From the data that follows, print exactly the lines starting at the one containing "Task: Click inside the 备注 textarea" and ending at the one containing "Task: Click into the Security No field"; include both of them and nothing more.
### RECORDS TO USE
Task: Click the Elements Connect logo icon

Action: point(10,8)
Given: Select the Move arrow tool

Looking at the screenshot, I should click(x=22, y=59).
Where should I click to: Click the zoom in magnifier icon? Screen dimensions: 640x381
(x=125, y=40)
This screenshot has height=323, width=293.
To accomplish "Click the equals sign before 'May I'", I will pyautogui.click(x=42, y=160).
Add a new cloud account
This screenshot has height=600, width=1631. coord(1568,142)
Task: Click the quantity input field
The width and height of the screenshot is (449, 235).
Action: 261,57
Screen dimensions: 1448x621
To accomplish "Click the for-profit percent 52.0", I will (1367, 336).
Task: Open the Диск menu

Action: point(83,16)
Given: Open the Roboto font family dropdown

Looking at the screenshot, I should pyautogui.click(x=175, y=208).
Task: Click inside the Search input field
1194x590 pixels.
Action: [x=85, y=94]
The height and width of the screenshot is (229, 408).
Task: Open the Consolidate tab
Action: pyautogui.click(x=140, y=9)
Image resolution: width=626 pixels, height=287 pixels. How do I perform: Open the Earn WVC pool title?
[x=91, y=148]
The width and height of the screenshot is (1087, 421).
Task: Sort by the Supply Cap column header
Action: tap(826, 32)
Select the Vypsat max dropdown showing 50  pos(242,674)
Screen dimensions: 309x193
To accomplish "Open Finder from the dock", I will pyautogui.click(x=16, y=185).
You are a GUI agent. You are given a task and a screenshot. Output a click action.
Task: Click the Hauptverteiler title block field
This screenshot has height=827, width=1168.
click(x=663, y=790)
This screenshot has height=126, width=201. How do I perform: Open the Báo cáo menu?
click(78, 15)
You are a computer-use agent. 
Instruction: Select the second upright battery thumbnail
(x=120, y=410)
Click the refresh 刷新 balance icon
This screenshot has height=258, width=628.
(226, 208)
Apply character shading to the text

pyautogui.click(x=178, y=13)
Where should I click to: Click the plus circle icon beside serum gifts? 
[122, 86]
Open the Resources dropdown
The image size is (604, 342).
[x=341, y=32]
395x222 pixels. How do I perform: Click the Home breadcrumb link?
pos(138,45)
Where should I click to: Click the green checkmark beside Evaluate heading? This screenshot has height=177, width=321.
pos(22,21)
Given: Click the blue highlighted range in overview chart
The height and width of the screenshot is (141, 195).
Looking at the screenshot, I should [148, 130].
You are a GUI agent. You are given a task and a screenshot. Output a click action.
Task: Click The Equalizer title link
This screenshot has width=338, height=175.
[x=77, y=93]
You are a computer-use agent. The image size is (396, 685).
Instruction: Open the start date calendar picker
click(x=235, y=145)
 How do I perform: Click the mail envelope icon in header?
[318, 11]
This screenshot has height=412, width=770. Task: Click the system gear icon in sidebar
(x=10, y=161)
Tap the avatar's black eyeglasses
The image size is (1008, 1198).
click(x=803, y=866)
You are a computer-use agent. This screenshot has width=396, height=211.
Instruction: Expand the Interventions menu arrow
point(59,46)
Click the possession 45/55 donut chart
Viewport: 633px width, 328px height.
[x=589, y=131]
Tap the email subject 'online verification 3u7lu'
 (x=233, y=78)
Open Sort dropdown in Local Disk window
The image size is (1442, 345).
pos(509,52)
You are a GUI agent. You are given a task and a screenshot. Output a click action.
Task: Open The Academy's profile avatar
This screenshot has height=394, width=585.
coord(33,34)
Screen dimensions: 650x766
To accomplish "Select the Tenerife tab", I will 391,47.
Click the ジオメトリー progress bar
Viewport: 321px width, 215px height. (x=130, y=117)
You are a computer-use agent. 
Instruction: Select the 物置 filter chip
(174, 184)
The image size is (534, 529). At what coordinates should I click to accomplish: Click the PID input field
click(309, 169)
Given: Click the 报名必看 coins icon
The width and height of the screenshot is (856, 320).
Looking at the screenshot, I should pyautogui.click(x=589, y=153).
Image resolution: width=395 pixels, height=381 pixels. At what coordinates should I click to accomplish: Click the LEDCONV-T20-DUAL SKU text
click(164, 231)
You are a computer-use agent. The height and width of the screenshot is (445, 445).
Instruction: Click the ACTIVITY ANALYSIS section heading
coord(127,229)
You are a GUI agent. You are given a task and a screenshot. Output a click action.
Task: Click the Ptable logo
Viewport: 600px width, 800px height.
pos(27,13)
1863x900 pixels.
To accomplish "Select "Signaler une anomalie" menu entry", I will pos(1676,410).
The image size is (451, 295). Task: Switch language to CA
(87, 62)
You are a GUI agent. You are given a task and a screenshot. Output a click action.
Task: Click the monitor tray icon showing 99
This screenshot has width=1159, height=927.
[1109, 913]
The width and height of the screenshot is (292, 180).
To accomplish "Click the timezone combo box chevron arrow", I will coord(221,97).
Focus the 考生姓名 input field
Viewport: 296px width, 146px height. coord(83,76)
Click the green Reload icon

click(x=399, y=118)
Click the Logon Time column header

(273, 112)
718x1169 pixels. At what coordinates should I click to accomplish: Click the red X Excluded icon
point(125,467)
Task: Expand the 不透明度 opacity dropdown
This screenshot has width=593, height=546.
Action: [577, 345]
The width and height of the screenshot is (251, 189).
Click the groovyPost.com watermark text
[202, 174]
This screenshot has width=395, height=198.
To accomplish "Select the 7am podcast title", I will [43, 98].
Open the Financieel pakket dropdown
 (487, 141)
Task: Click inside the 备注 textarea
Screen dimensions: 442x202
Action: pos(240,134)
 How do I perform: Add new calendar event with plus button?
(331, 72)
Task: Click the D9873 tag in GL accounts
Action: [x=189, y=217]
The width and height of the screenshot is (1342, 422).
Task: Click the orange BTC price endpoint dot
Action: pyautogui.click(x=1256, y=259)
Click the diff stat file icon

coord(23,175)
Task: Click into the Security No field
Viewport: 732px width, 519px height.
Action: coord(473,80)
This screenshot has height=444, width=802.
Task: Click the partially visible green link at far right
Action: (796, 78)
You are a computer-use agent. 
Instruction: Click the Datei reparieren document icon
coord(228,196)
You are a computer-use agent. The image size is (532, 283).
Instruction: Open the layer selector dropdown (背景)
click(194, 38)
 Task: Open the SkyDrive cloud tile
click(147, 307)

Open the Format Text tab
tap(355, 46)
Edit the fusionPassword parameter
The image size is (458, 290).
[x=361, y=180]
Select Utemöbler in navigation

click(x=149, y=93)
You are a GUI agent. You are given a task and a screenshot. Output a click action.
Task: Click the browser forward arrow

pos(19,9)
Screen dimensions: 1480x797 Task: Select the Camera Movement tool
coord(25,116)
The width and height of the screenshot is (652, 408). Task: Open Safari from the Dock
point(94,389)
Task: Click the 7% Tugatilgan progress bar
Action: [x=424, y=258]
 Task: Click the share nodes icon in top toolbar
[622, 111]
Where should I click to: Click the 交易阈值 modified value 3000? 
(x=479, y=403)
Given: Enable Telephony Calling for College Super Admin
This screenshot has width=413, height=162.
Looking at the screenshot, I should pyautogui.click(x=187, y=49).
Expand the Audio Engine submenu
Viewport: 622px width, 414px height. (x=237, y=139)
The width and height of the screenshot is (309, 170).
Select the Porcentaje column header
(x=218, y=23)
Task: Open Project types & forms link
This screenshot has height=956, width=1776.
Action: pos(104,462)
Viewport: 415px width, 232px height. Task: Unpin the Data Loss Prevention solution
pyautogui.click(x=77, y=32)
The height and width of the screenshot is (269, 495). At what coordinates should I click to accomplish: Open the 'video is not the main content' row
######
→ **OUTPUT OF THE EXERCISE**:
Task: Click inside the 备注 textarea
Screen dimensions: 442x202
Action: pos(240,134)
 How do I perform: Add new calendar event with plus button?
(331, 72)
Task: Click the D9873 tag in GL accounts
Action: [x=189, y=217]
The width and height of the screenshot is (1342, 422).
Task: Click the orange BTC price endpoint dot
Action: pyautogui.click(x=1256, y=259)
Click the diff stat file icon

coord(23,175)
Task: Click into the Security No field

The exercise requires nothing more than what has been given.